Neither belongs in Git. Secrets in version control create security vulnerabilities that persist even after rotation, and build artifacts bloat repository size while providing zero historical value.
Why This Matters
Repository hygiene is foundational to security. Once a secret lands in Git history, it's effectively public—even if the commit is later reverted or the repository is private. Credential scanners crawl GitHub constantly, and a single accidental commit can expose production infrastructure.
For an autonomous engineering platform like Strug Works, where agents handle code generation and deployment workflows, explicit .gitignore rules act as guardrails. They prevent well-intentioned automation from accidentally committing sensitive files during rapid iteration cycles.
The Technical Context
Railway is Sabine's deployment platform, and railway_vars.json is generated locally during deployment configuration. The .playwright-mcp/ directory appears during browser automation testing—Playwright's Model Context Protocol integration uses it to cache browser contexts and test artifacts.
Both are legitimate local development artifacts, but they're environment-specific and regenerable. Including them in version control would create merge conflicts, expose secrets, and muddy the commit history with noise.
What's Next
This change is live in the Sabine repository and will prevent future accidents. We're also auditing other Strug City repositories to ensure consistent .gitignore patterns across Strug Works, Sabine, and the public website.

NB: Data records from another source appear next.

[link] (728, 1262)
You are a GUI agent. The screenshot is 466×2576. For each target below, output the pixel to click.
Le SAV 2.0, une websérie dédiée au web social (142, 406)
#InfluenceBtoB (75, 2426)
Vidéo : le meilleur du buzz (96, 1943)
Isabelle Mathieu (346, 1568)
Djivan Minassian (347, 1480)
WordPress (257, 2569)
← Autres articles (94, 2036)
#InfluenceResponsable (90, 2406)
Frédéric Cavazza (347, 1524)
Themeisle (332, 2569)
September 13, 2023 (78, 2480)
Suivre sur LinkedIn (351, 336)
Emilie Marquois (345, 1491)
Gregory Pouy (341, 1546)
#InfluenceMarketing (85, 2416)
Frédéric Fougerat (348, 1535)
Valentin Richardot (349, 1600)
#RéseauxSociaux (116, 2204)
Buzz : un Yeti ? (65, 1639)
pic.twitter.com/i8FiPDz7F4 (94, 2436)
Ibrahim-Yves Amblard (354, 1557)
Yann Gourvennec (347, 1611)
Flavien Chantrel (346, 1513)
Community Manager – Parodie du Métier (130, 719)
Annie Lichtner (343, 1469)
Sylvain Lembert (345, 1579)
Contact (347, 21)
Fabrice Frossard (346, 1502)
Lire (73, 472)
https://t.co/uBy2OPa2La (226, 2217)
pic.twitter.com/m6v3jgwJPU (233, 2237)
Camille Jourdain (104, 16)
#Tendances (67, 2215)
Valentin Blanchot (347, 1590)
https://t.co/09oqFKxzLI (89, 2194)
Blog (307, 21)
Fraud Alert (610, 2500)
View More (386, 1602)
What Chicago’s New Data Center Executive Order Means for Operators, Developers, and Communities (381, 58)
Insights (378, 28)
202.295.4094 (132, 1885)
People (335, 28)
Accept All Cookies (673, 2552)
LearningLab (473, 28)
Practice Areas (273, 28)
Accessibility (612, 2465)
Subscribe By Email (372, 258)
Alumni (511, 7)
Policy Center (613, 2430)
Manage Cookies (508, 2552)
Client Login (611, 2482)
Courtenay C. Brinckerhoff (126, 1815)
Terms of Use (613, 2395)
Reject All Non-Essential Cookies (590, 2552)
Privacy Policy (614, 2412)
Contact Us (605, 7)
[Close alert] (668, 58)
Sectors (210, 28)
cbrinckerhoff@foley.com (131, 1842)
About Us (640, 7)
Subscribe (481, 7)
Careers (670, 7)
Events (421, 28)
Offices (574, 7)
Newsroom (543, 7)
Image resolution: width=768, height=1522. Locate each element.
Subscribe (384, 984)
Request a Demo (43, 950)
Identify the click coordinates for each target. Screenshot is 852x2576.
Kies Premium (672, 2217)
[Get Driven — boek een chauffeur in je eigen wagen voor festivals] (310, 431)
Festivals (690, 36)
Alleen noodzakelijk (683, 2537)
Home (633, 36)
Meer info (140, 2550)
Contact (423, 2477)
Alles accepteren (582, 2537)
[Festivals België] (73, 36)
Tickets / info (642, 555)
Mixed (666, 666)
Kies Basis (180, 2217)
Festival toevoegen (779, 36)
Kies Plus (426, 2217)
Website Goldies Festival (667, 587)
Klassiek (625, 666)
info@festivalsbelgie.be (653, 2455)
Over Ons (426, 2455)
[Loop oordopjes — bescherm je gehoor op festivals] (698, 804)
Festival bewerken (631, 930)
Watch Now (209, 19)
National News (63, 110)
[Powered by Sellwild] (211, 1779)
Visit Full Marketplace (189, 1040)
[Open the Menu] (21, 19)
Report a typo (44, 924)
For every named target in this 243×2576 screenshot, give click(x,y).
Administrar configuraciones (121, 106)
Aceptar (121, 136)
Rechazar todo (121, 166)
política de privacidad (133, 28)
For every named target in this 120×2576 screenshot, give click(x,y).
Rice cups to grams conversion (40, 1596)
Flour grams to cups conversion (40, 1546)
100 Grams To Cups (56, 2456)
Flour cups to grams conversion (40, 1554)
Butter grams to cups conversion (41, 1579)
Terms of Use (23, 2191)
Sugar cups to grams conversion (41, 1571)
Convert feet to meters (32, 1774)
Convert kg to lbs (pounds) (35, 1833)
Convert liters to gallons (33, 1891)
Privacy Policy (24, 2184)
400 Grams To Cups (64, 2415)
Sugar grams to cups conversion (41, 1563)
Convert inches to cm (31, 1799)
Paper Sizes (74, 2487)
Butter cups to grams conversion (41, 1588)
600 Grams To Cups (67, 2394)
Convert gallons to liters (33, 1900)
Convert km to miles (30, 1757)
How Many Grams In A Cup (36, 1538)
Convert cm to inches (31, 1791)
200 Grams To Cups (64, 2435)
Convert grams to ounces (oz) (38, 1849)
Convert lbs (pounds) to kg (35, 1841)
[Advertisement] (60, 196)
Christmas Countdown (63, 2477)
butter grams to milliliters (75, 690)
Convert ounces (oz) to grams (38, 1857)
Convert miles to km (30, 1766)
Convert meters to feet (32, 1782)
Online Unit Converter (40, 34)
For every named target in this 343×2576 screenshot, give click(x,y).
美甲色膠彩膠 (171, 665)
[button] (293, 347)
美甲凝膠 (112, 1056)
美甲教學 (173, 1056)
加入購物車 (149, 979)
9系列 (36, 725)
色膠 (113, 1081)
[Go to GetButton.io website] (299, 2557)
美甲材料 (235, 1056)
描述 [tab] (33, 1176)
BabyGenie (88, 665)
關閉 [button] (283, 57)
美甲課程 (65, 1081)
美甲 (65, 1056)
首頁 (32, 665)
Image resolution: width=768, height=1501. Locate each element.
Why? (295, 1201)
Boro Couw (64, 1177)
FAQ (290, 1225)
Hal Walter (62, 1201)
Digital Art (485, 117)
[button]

Looking ahead, we're exploring automated secret scanning in CI/CD pipelines using tools like Gitleaks or TruffleHog to catch credential leaks before they reach the main branch. Defense in depth means layering protections—.gitignore is the first line, but it shouldn't be the only one.
Small changes like this don't generate headlines, but they're the foundation of reliable, secure software. Every guardrail we add today is one less incident we'll handle tomorrow.